Het hof is van oordeel dat de rechtbank terecht en op goede gronden, die het hof na eigen onderzoek en beoordeling overneemt en tot de zijne maakt, heeft bepaald dat de rechthebbende als gevolg van zijn lichamelijke of geestelijke toestand tijdelijk of duurzaam niet in staat is ten volle zijn vermogensrechtelijke belangen behoorlijk waar te nemen. In aanvulling hierop overweegt het hof het navolgende.
3.6.3.
Naar het oordeel van het hof is voldoende komen vast te staan dat de rechthebbende zijn financiële situatie onvoldoende kan overzien, waardoor hij niet in staat wordt geacht om zijn vermogensrechtelijke belangen zelf te behartigen.
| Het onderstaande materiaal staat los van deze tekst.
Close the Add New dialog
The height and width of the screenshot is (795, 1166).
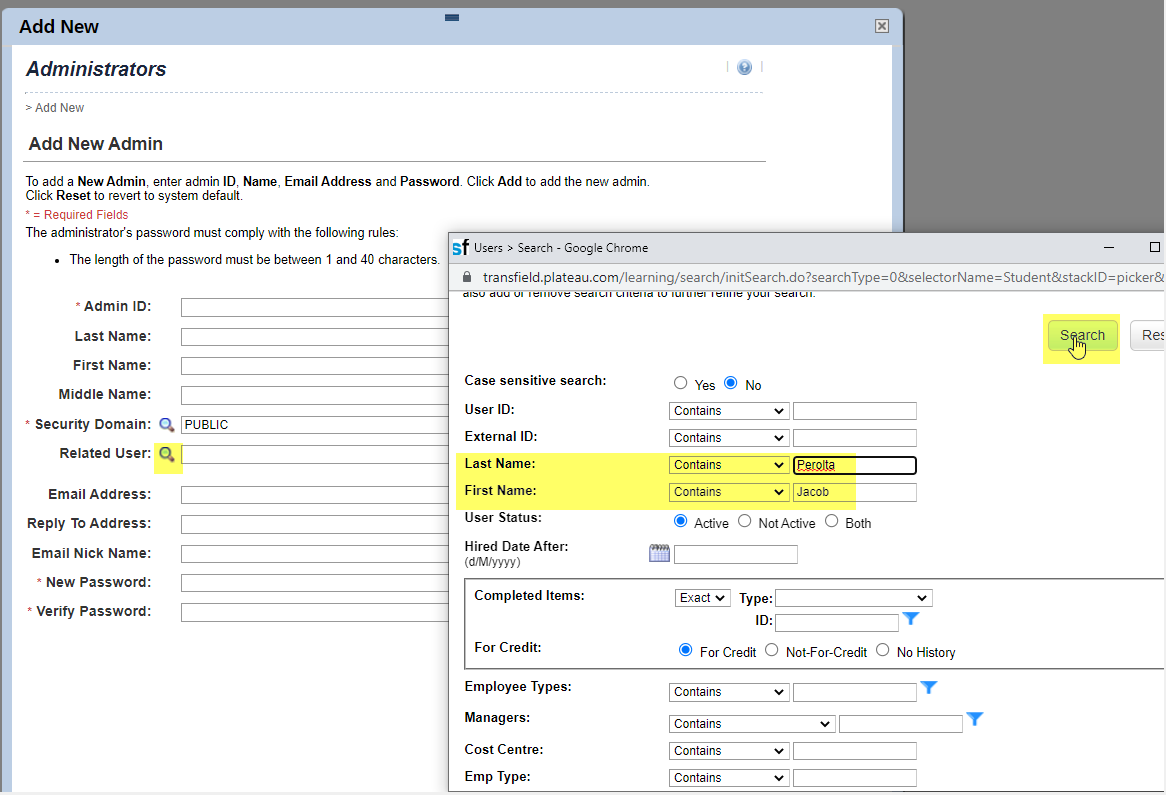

Weliswaar heeft de rechthebbende ter aflossing van zijn schulden zelf betalingsregelingen getroffen met schuldeisers, maar hij heeft hierbij niet de juiste keuzes gemaakt. De bedragen die hij heeft afgelost waren te hoog ten opzichte van zijn inkomen en ook had hij beter eerst andere schulden kunnen aflossen. Tijdens de mondelinge behandeling is gebleken dat – ondanks de aflossingen die reeds zijn gedaan - nog immer sprake is van een forse schuldenlast. De hulp en begeleiding die aan de rechthebbende is geboden vanuit de kliniek waar hij verblijft ([GGZ]) in de vorm van postbeperking is ontoereikend gebleken. Voor de inzet van budgetbeheer is de medewerking van de rechthebbende vereist en aangezien hij alles zelf wil bepalen, is ook dit geen optie. De rechthebbende heeft zich tijdens de mondelinge behandeling bereid verklaard om in gesprek te gaan met de bewindvoerder Het hof gaat ervan uit dat de rechthebbende zich aan deze toezegging zal houden en zijn medewerking zal verlenen aan de uitvoering van het bewind. . De bewindvoerder kan dan bekijken of er bij sommige schulden sprake is van verjaring, of dat kwijtschelding mogelijk is dan wel of de rechthebbende in aanmerking komt voor wettelijke schuldsanering.
3.6.4.
Het voorgaande leidt ertoe dat het hof de beschikking waarvan beroep zal bekrachtigen.

4.De beslissing

Het hof:
bekrachtigt de beschikking van de rechtbank Oost-Brabant, van 17 november 2022;
wijst af het meer of anders verzochte.
Deze beschikking is gegeven door mrs. J.C.E. Ackermans-Wijn, E.M.C. Dumoulin, J.W.P.N. Hermans en is op 9 november 2023 in het openbaar uitgesproken door mr. E.M.C. Dumoulin in tegenwoordigheid van de griffier.